En la tierra de fantasía de Biden, es razonable inundar el país con más de cinco millones de extranjeros ilegales, muchos de los cuales trabajan en la economía del mercado negro, pero se alentará a las empresas bancarias a comprometer su cuenta bancaria para dar crédito.
Citada en una declaración emitida por el Departamento de Justicia y la Asistente de la Oficina de Protección Financiera del Consumidor, la Fiscal General Kristen Clarke de la División de Derechos Humanos del Departamento de Justicia, dijo: «Esta guía recuerda a los prestamistas que niegan a las personas el acceso al crédito basándose en su estatus migratorio pueden violar la ley federal.»
Tenga en cuenta que tal vez sea la palabra clave.
Parece justo que la directiva que exige a las instituciones financieras aceptar miles de millones de dólares en préstamos de personas ilegales en el país se base en la ley, no en la interpretación.
En la misma declaración, el director de asuntos regulatorios de la CFPB, Rohit Chopra, dejó claro: «La CFPB no permitirá que las empresas utilicen el estatus migratorio como pretexto para la discriminación legal».
Curiosamente, los bancos amenazados por el Departamento de Justicia y la CFPB si no conceden préstamos a extranjeros ilegales se enfrentan a multas según las leyes laborales federales si contratan a dichos extranjeros.
Una vez más, la administración Biden demuestra a través de esta declaración de principios rectores que no le importan las leyes de Estados Unidos.

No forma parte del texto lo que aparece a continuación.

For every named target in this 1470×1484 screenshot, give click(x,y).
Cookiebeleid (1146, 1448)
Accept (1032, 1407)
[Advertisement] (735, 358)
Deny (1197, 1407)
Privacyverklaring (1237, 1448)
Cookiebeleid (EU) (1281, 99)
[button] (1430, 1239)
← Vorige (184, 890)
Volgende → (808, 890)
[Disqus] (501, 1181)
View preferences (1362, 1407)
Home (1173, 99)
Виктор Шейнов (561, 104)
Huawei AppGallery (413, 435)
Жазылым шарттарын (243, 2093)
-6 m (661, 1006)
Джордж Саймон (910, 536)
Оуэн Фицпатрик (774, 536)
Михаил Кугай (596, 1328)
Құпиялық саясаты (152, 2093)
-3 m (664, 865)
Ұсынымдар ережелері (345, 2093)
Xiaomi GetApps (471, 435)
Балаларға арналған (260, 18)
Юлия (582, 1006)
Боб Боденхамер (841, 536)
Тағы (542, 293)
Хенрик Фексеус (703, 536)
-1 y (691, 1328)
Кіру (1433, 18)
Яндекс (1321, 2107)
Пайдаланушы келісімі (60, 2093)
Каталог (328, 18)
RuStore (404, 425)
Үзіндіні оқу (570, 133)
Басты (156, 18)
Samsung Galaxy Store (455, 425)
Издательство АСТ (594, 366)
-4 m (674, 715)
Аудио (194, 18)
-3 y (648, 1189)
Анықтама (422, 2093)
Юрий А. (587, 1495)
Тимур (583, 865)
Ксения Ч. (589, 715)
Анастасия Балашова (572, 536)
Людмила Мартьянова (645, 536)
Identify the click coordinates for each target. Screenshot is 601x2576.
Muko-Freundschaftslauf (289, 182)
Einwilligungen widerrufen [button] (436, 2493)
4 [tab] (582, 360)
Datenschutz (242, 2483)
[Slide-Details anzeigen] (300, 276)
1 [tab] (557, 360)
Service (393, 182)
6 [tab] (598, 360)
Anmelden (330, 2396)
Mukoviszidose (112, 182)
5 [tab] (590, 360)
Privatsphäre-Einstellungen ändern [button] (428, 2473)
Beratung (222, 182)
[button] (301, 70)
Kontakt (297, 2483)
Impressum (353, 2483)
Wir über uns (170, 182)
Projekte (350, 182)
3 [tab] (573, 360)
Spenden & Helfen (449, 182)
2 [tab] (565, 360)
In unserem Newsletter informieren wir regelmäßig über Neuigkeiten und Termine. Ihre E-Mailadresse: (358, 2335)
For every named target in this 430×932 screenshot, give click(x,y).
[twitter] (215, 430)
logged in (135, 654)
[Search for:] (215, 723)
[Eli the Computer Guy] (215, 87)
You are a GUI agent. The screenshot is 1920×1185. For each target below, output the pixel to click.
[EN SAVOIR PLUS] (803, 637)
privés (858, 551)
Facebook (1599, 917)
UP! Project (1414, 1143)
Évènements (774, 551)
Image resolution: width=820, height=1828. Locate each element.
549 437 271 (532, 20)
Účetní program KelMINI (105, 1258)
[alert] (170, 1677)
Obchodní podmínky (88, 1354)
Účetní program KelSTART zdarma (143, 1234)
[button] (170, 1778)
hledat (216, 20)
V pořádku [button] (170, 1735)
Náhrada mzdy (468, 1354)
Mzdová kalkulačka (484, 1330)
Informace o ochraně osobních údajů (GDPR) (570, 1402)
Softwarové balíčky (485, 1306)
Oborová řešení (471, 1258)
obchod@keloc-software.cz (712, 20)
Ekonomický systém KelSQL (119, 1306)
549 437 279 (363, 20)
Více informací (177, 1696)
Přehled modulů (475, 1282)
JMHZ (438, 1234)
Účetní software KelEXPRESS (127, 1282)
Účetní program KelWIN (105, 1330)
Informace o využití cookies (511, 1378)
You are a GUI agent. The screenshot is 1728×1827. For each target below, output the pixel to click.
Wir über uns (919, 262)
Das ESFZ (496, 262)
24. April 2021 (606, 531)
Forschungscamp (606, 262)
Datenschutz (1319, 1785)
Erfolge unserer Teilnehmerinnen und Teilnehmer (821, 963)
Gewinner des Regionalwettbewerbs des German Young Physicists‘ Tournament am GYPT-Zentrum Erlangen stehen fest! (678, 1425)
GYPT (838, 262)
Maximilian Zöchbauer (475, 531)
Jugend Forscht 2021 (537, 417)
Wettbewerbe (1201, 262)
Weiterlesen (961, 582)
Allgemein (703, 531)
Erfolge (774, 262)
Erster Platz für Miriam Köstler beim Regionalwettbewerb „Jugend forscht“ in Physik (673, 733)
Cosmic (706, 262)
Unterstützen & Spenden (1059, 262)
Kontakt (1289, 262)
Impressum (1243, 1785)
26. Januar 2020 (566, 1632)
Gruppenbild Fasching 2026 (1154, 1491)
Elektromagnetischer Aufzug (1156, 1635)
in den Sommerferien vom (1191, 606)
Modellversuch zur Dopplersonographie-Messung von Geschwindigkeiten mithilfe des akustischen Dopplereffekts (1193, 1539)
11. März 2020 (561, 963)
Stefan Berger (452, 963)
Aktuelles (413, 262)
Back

El hecho de que hayan optado por emitirlo utilizando un documento de directrices, en lugar de pasar por un proceso legal más estricto y una aplicación más estricta, muestra cuán equivocados están tratando de lograr lo que las instituciones financieras pueden lograr.
Es más, la amplia supervisión que ejerce la CFPB sobre las industrias de servicios financieros del país proporciona una estricta aplicación de la ley sin temor a una mínima supervisión y responsabilidad financiera del Congreso.
Rick Manning es el presidente de Estados Unidos para el Pequeño Gobierno.